In these cases, your best bet might be to roll back the state of your repository to a previous commit you know works.
### Finding a previous commit
First, you need to find the old commit. Either of the following commands will display your repository's commit history, all the way back to its origin, along with the associated commit message. The first command also displays the author, date, and refs involved in a merge, if applicable. The second command displays only the ref and the commit message, allowing you to traverse history a little faster.
git log --oneline
Once you find the previous commit, take note of its ref, whether the shortened or long version.
## Rolling back to your chosen commit
Before we talk about _how_ to do this, it’s important to clarify some of Git’s terminology around these processes, as they’re quite important:
- A reset is like going back in time to a specific commit, effectively undoing and removing all the commits between the two and altering the project's commit history.
- A revert is pulling out a specific commit and leaving a revert commit in its place, then continuing development from there.
In the following diagram, you remove commit `D` and `C`, rolling back the history to commit `B`, and then continue your development with `E`. With a reset, the history is rewritten, while revert will create a new commit that modifies the changes so that the new commit is the same as B (but a new one)
Based on how you want to handle your commit history, and whether you need to preserve the work you completed in those intermediate commits in the process, you can take one of two actions:
git reset --hard B
git revert B
As we said before, reset is a dangerous command if you have shared your code with others, because it will create inconsistencies between copies of the code, as the histories will be different.
## Code collaboration on GitHub
GitHub might not be the only place where code collaboration happens, but it’s the most popular platform to do so.

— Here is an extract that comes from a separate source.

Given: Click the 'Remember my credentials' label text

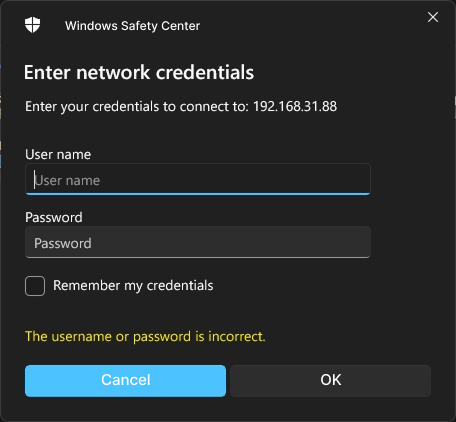Looking at the screenshot, I should coord(133,286).
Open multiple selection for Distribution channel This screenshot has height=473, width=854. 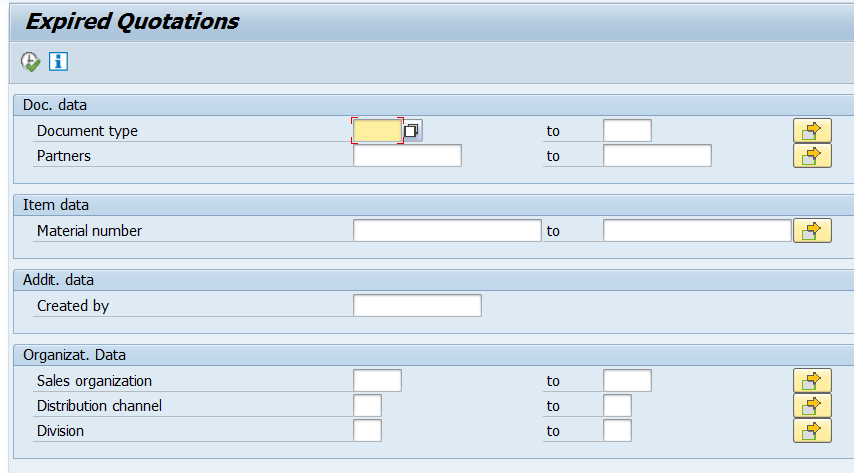click(812, 406)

Most open source projects host their projects and work with contributors there. GitHub adds some flows to these basic git flows, so it’s important to know where Git’s features end and GitHub’s begin.
## Fork a repository
Forking has a long history in open source, but in the context of GitHub, it refers to the process of duplicating a repository under your GitHub account. For example, you find a project at `github.com/sandra/projectA`, but then create a duplicate at `github.com/your-username/projectA`. They share the same project name, but they’re managed and maintained by different people—the original creator, and yourself. You are the owner of your copy, so you can modify it and maintain it in the way that you want.
Forking is necessary when you don’t have write access to the original repository and its remotes and branches, which is almost always the case when collaborating on an open source project. Even when working on an internal project, such as refining the Kubernetes manifests your team uses to deploy your application to production, you might be required to work with a fork of the repository rather than writing directly, so you can do some checks and follow some procedures before committing new code.

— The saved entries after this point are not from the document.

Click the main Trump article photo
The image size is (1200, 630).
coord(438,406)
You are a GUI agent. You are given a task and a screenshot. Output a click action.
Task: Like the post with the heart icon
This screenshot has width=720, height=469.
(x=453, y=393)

## Pull requests and merges
On GitHub, code collaboration occurs primarily through [pull requests](https://docs.github.com/en/pull-requests/collaborating-with-pull-requests/proposing-changes-to-your-work-with-pull-requests/about-pull-requests), which are your way of informing others about the work you’ve completed and asking them to review and merge your code. Pull requests are completely asynchronous, which is a boom for organizations who work remotely and across multiple time zones and blocks of working hours. When you open a pull request on GitHub, your peers and collaborators can comment on your work, review it, make suggestions and comments. Eventually, your code will be ready and somebody will approve your request, and your changes will be merged into your destination branch — most often, that’s going to be `main`, although there are different strategies for branch management.

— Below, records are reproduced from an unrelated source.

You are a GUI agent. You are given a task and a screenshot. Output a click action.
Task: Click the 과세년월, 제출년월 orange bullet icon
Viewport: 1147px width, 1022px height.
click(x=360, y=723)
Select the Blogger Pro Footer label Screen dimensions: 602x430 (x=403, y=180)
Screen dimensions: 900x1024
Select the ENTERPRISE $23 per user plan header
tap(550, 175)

Aside from creating an asynchronous conversation around your proposed changes, pull requests also act as an important check on code quality. Your organization likely requires one or more approvals from your peers to merge any of your pull requests, preventing any developer or engineer from unilaterally merging code.
Pull requests also trigger CI/CD pipelines, which can trigger even more robust quality checks—we’ll cover those in a moment.
One important part of the Pull Request process is the code review. We will see later how you can add automation to the workflow, introducing compliance tests that show information about the code, so the review process can be done easier and quicker (i.e. giving you information about whether the commit will still pass the integration tests, or more).
## GitHub Actions
Continuous integration and continuous delivery (CI/CD) pipelines have been around for a long time, but mostly as third-party platforms. GitHub now offers its own CI/CD pipeline, [GitHub Actions](https://github.com/features/actions), which lets you define how you build, test, and deploy your code.
You first define, in your repository, which events—pushes, new issues, pull requests, and more—should trigger CI/CD pipelines, and what actions you want GitHub to take on your behalf. You can automatically test your code for compliance with style, security, or testing requirements, which we’ll cover in the next section.
## Making your code compliant
### Stylize your code with a linter
A linter is a static analysis tool for improving the quality of your code by fixing errors, pointing out stylistic mistakes, or warning you about suspicious patterns. There are linters for every major programming language and tools that care more about code formatting, like [Prettier](https://github.com/prettier/prettier). These tools look for configuration files, which you store directly in your repository to apply standards across your codebase. Having a well defined linter means that your lines of code are written in the same style as others, making the code easier to understand and review. It is like your automatic coding style guide, and it is so useful for collaboration that modern languages include their own code formatter and linter (like rust, elixir or go)
While some of these tools can run directly in your IDE/code editor, creating flags and warnings as you write your code, another powerful way to stylize and correct your code is with a Git pre-commit hook: Every time you run `git commit ...`, Git runs your tool (linter or formatter) of choice, and stops the commit if that tool returns any errors or warnings, like a failed revision of your PR. It outputs some helpful information about the violation, along with the filename and line number to help you resolve it quickly.
### Run tests automatically
Continuous integration (CI) is an automated process that builds and tests the code you’ve just committed to prevent bugs and errors from being merged into your `main` branch. The more often you commit, the more often these tests run, encouraging and enforcing higher quality while keeping your velocity high.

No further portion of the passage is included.